PROBLEM TO WORK ON
Every line with the string "will" must be copied from the entries below.

Saved data entries
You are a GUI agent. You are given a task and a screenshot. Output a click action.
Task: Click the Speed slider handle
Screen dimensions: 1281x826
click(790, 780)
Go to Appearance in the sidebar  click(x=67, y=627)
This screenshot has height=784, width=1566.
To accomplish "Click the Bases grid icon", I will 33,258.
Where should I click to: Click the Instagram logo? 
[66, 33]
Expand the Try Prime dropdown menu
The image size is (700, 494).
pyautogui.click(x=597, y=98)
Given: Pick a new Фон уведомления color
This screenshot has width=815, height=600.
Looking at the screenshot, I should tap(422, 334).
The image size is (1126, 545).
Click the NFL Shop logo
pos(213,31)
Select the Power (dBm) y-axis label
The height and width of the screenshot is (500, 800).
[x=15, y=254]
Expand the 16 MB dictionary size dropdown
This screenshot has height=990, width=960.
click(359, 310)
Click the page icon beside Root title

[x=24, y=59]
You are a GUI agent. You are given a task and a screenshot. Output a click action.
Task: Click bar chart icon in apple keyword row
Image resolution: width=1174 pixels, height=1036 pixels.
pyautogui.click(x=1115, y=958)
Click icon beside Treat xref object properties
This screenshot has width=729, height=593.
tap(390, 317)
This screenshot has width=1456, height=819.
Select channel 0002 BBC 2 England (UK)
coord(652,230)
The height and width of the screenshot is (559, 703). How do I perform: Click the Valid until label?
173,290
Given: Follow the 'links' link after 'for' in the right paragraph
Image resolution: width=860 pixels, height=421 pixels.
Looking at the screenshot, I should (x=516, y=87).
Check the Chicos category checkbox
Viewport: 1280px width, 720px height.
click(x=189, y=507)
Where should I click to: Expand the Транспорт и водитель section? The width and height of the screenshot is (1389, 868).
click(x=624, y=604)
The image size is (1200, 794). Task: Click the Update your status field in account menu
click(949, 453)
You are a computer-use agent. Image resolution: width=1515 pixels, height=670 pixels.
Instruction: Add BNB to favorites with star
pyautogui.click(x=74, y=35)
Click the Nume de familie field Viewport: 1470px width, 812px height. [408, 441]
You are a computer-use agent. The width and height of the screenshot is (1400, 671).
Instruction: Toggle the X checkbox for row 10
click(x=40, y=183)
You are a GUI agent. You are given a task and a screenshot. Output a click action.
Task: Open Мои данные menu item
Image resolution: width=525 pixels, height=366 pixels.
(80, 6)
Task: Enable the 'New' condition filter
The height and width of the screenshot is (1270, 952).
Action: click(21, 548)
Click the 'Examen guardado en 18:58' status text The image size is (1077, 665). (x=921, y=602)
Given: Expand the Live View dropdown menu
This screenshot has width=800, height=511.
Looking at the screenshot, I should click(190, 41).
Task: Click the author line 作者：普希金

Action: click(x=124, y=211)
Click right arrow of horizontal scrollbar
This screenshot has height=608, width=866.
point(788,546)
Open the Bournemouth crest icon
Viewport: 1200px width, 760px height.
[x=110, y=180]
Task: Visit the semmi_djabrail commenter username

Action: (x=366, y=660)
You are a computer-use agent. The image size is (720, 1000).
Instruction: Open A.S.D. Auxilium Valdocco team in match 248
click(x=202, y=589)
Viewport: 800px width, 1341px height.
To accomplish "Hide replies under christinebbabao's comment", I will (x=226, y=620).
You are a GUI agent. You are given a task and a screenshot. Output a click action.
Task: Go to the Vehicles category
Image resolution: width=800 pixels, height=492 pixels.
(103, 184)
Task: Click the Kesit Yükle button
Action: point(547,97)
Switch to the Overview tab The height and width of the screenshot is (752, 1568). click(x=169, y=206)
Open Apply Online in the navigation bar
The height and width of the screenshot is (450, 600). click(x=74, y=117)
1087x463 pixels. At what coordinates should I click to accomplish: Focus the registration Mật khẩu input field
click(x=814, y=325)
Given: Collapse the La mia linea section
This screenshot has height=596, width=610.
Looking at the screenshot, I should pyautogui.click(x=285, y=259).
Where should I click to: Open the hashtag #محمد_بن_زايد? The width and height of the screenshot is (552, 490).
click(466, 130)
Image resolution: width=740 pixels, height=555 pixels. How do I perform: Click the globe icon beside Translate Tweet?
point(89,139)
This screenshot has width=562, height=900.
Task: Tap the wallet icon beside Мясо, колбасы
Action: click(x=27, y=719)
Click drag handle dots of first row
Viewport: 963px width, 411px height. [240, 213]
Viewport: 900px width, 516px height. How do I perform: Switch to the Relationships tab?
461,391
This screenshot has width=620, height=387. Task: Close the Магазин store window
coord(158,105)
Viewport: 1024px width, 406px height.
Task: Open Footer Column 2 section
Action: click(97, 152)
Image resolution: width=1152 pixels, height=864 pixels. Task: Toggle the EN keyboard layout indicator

ANSWER TO THIS PROBLEM
To accomplish "Click the Bases grid icon", I will 33,258.
To accomplish "Hide replies under christinebbabao's comment", I will (x=226, y=620).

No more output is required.